Una entrada para el cine de las pulgas
La grada nocturna. Los rostros pintarrajeados con betún y azufre. La niña perdida sube los escalones prendida de la mano de la negra matrona, ruge el público binario y el monotema se instala en su silla de hierro candente. Destellos de dientes en el foso de la tropa, músicos harapientos trepando al estrado, negras gigantescas aves semejantes a gaviotas perpetradas por mano de niño giran desde su obtuso cálculo una vez y otra hasta dibujar una selva, un lago de verde bóveda, un asunto amazónico.
Las casas. Estructuras sólidas, necesarias para vivir, con su yeso, su cal, su madera o formica, su sal guardada en la cocina que nos recuerda a los fenicios y a los romanos, a las caravanas de camellos montados por hombres turbios, inmediatamente después le añadimos un patio a la casa y unas macetas al patio que necesitan de nuestros cuidados, de nuestra agua y nuestra sal, de la misma manera que nosotros necesitamos la casa y su techo, un lugar en el que refugiarnos con nuestros vástagos y esposas, una estructura que nos permite hacer manualidades, estudiar, sentarnos todos a la mesa y rezar y obtener títulos.
La carretera se desglosa o divide en múltiples lenguas verdes que convergen hacía el denso foco gravitatorio de la inabarcable e inesxplorada rotonda, ciega galaxia de chatarra y asfalto y esqueletos amarillos de autoestopistas extraviados.
Hay que pulsar un botón para que la luz verde rompa las aguas y las flechas de la Infancia y la espada de Arturo puedan pasar al otro lado, a esa red de caminos secundarios por la que transitan suicidas adolescentes con las manos anudadas al volante y ojos color Chevrolet.
Las dos palmeras. Ninguna otra palmera o árbol de cualquier especie nos sirve, sólo esa dos palmeras que veo al doblar la esquina, según salgo de mi casa y me encamino hacía el sur, hacía el lugar donde mean los perros y los niños juegan a la pelota, y todavía más allá puede verse el puente del Alamillo, con sus luces en todo lo alto siempre y cuando sea de noche y la bruma o la niebla no se interpongan entre nuestros cansados ojos y el horizonte. De allí, de las dos palmeras, brotan las dos palomas, no dos pájaros cualesquiera, sino esas dos aves desacomplejadas, envueltas en su vuelo de tornillo de libre rosca.

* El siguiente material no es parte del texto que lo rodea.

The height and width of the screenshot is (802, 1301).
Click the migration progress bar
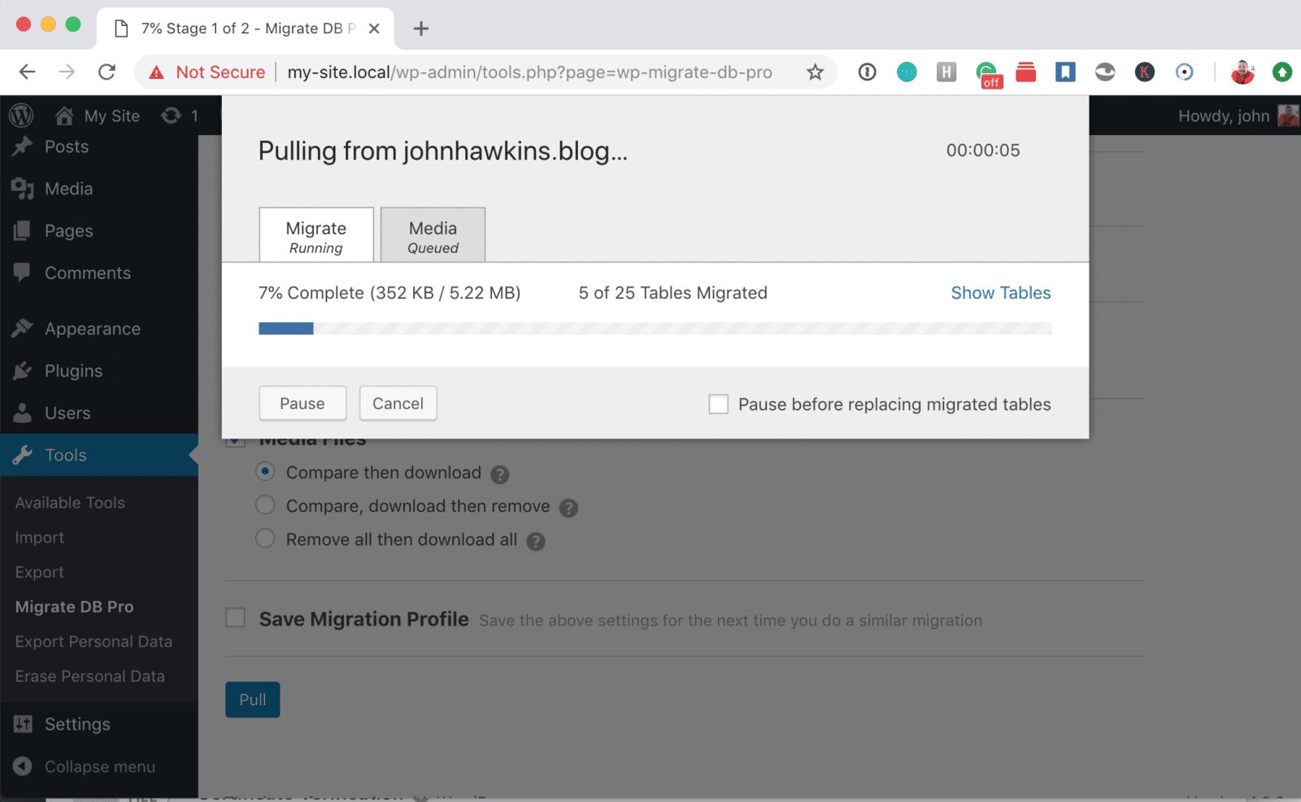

El rezo. Mientras camino hacia las luces amarillas que en línea recta delatan la posición del pueblo en la distancia, yo rezo, porque es de noche rezo, y rezo también porque esas luces me hacen pensar en mi infancia, en esa época en que yo sorprendía al destino por él rabillos del ojo, tratando de salirme al paso, de probar esa facultad que yo tenía para caminar a su lado sin mirarlo, de hacerme el distraído para luego tomarle de la mano y conseguir que me dijera al oído el nombre del próximo cabello ganador. Rezaba entonces para que las chinches de la pensión desparecieran, para que en la botella de vino que me habían mandado comprar apareciera de una vez por todas la letra que me faltaba para completar la palabra que me canjearían por una entrada al cine de las pulgas. Cuando lo quise firmemente, cuando rezé con toda mi alma, apareció la M que completaba la palabra Morenito y gané mi entrada. La gente que negaba la existencia de esta letra comprendió que solo había una y que el destino, convocado por mi rezo me la había concedido.